### データ記録 ###
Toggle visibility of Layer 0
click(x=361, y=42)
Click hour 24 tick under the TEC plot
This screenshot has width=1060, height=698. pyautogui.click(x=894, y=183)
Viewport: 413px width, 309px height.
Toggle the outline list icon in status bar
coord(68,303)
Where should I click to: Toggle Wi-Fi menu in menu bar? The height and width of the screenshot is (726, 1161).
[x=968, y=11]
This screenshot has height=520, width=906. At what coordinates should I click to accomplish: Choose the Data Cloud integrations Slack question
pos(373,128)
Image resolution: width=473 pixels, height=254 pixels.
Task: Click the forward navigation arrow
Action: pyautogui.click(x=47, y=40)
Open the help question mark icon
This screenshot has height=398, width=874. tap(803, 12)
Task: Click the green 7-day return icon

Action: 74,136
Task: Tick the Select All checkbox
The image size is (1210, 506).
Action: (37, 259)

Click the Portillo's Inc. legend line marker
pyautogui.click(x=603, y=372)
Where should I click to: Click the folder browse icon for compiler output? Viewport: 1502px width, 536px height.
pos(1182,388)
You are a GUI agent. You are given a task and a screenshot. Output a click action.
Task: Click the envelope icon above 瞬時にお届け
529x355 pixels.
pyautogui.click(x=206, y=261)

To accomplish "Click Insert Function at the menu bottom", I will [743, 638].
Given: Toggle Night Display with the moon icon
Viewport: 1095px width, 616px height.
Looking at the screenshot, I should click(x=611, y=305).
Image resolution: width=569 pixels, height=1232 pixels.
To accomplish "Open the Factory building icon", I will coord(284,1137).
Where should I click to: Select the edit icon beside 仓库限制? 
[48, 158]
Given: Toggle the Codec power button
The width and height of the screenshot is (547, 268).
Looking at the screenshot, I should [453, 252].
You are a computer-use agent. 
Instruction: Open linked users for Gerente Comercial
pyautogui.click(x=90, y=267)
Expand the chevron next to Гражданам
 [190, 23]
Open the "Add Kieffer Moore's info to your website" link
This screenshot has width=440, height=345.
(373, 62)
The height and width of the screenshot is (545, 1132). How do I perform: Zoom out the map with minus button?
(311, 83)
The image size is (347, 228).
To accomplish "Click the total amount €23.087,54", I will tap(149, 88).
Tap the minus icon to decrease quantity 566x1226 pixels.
###
課題:
上記の記録のうち、「Kieffer Moore's info」を含む行から「will tap(149, 88).」を含む行までを、空行を除いて番号付きの一覧として示してください。

演習結果:
1. Open the "Add Kieffer Moore's info to your website" link
2. This screenshot has width=440, height=345.
3. (373, 62)
4. The height and width of the screenshot is (545, 1132). How do I perform: Zoom out the map with minus button?
5. (311, 83)
6. The image size is (347, 228).
7. To accomplish "Click the total amount €23.087,54", I will tap(149, 88).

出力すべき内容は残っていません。